▶ **Task to carry out**: Look for the line with "Task: Click the Invoices icon in sidebar" in the entries below, then extract that line and all lines after it exactly, with pictures left out.

▶ **Records to process**:
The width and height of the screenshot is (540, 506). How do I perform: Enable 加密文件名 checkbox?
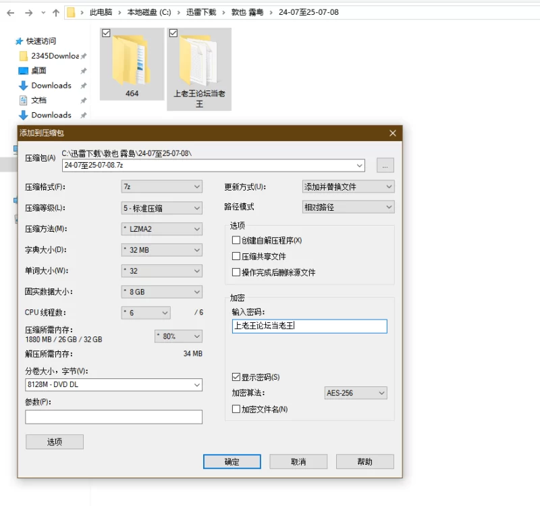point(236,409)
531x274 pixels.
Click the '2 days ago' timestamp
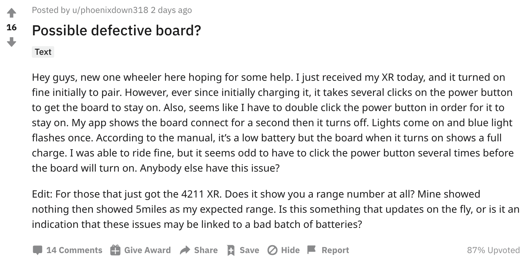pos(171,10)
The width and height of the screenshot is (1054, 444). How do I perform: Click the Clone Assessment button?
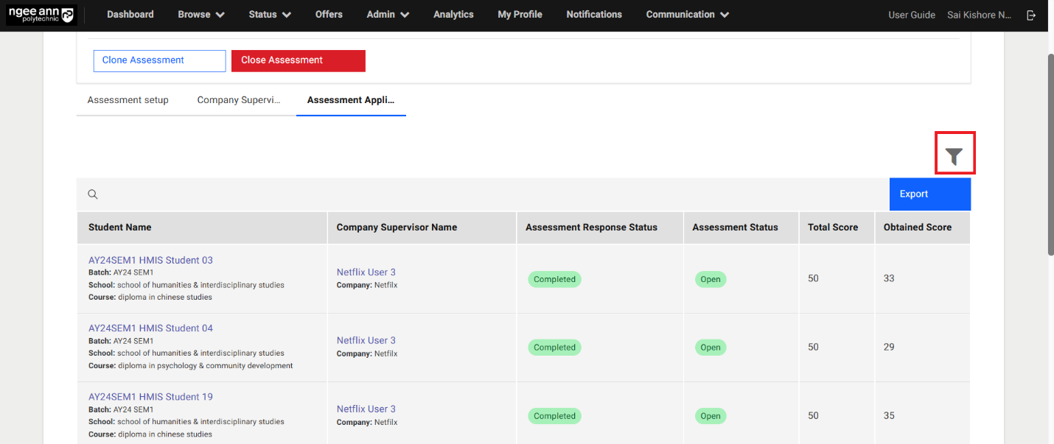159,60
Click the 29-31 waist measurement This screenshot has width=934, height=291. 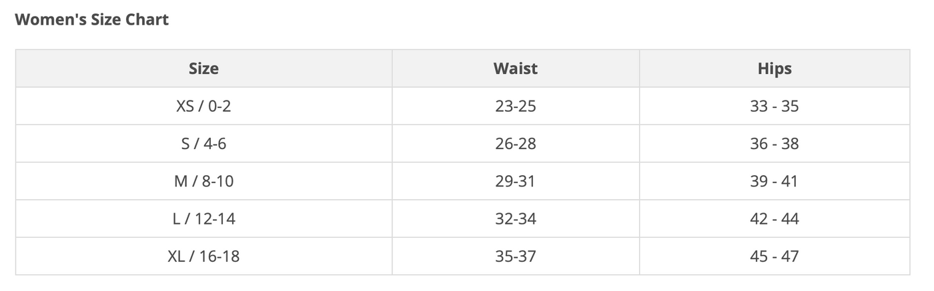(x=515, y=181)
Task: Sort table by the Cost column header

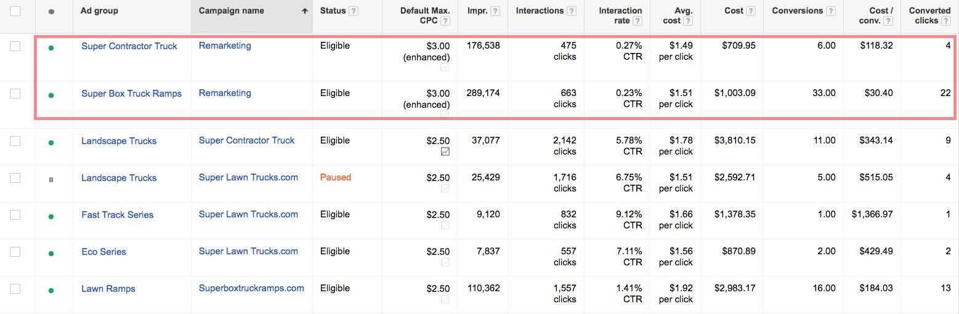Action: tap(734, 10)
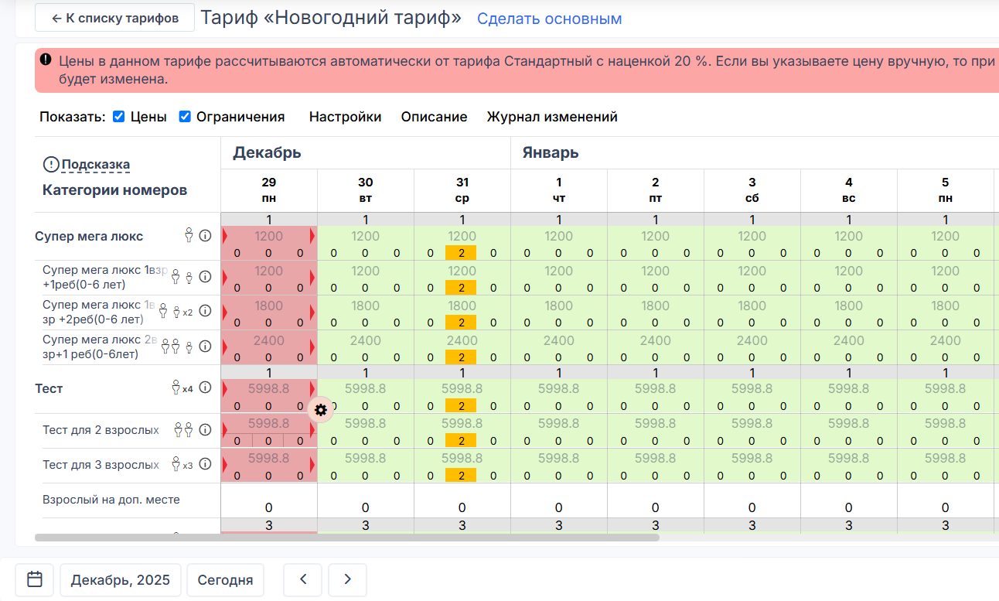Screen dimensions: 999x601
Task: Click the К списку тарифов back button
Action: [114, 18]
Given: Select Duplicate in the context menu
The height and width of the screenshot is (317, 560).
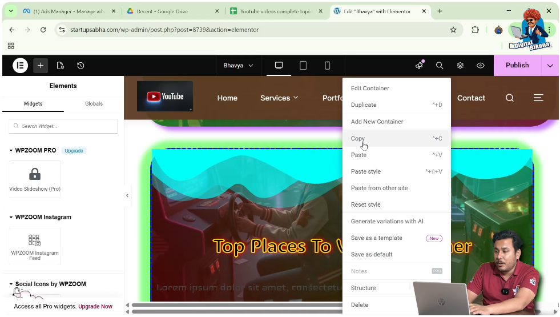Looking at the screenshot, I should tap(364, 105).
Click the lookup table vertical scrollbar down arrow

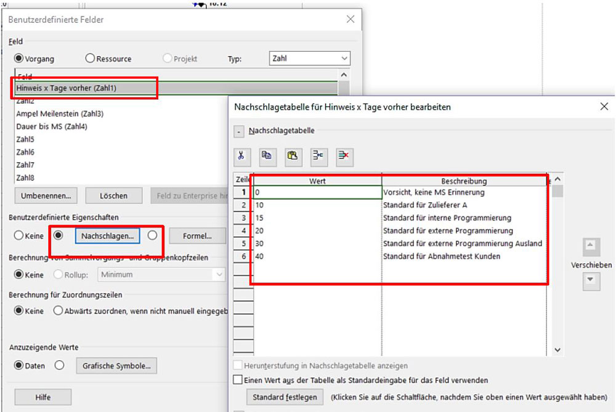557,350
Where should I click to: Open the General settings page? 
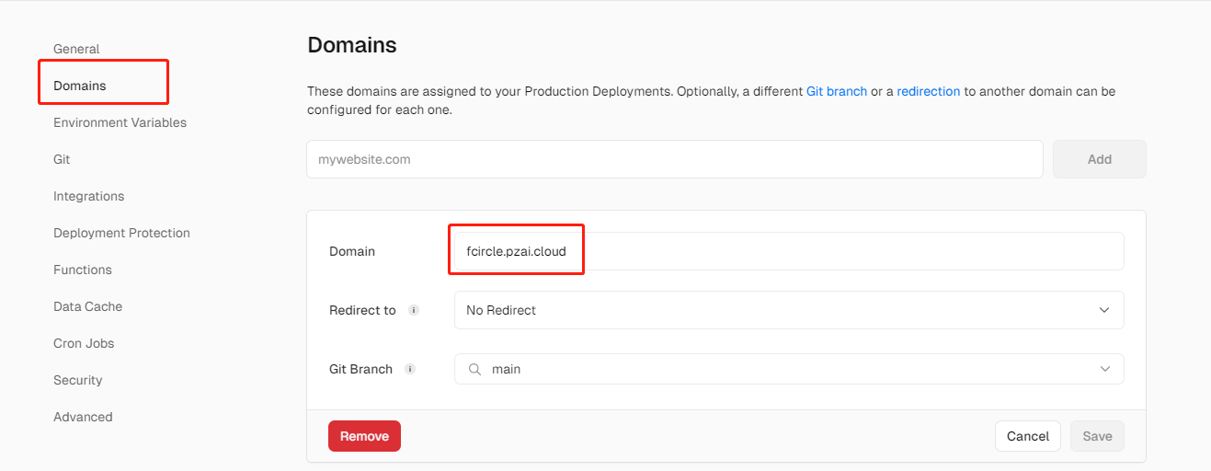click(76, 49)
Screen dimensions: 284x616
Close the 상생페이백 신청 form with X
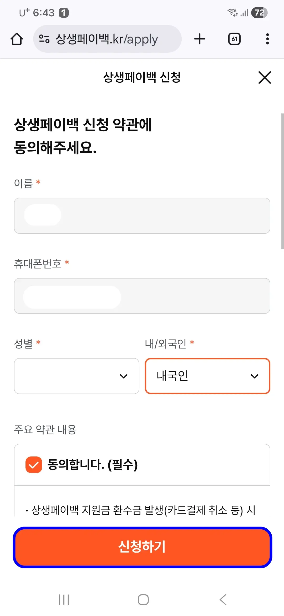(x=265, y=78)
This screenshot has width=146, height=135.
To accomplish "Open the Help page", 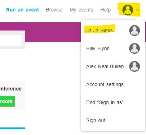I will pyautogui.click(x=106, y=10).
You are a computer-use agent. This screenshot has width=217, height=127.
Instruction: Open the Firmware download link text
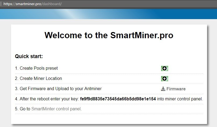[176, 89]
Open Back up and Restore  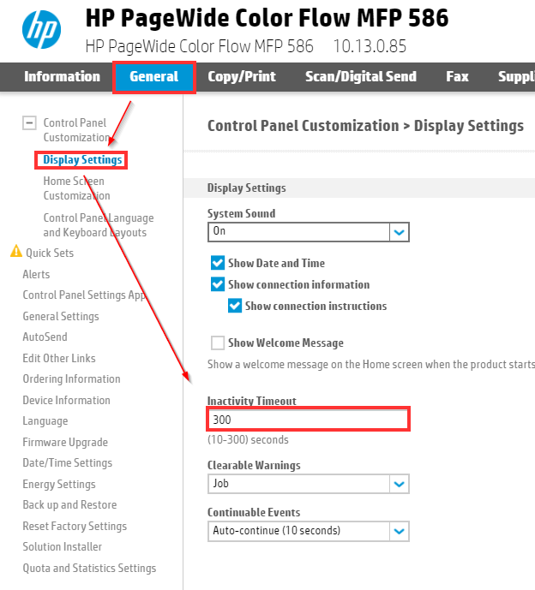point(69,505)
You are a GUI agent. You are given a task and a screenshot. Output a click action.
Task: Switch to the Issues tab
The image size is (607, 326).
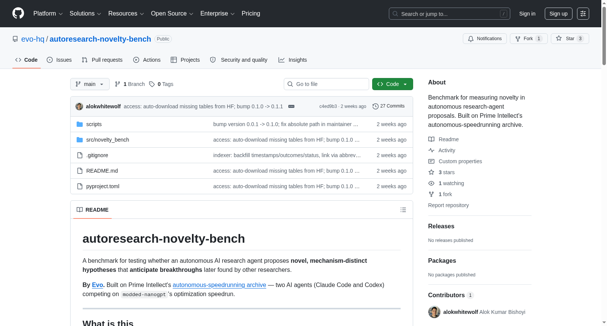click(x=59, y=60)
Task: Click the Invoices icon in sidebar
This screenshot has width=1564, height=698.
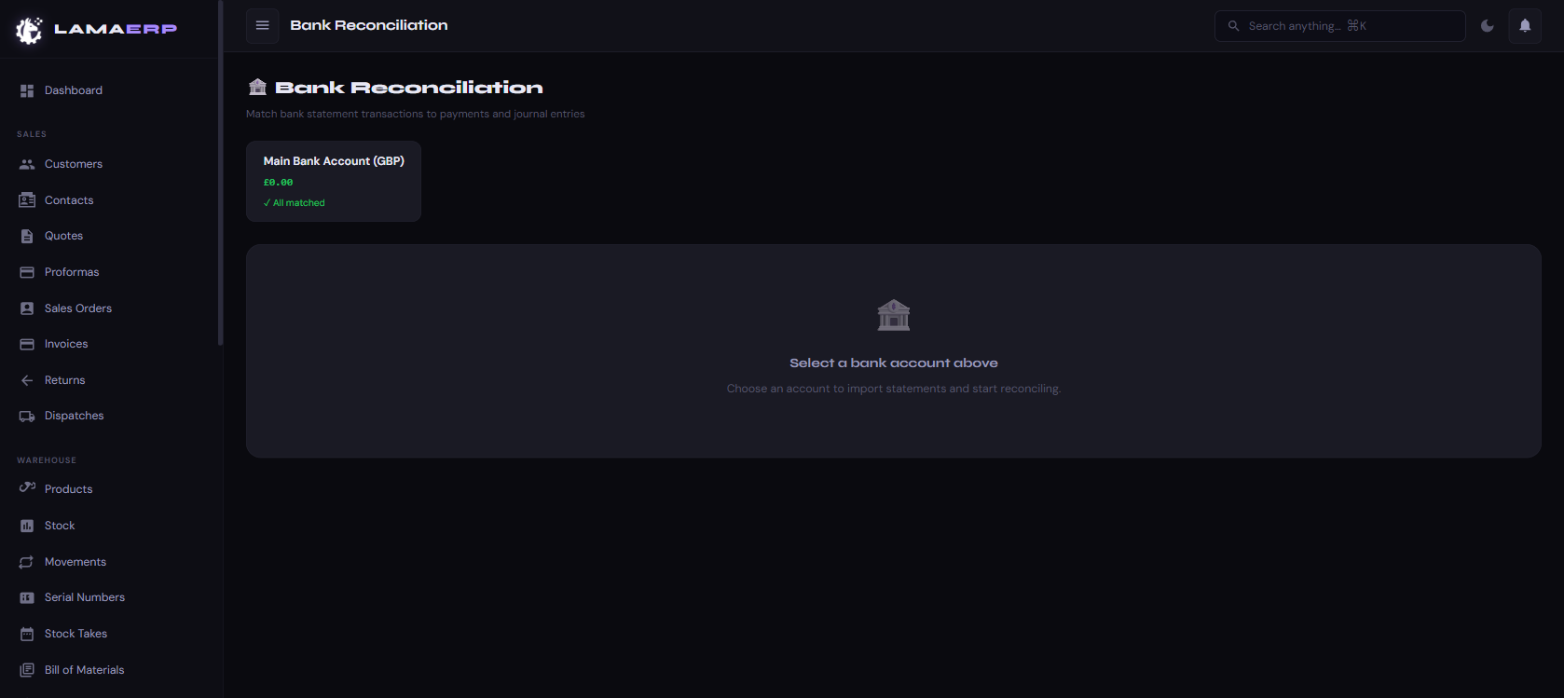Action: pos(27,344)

▶ **Task result**:
Task: Click the Invoices icon in sidebar
This screenshot has width=1564, height=698.
Action: pos(27,344)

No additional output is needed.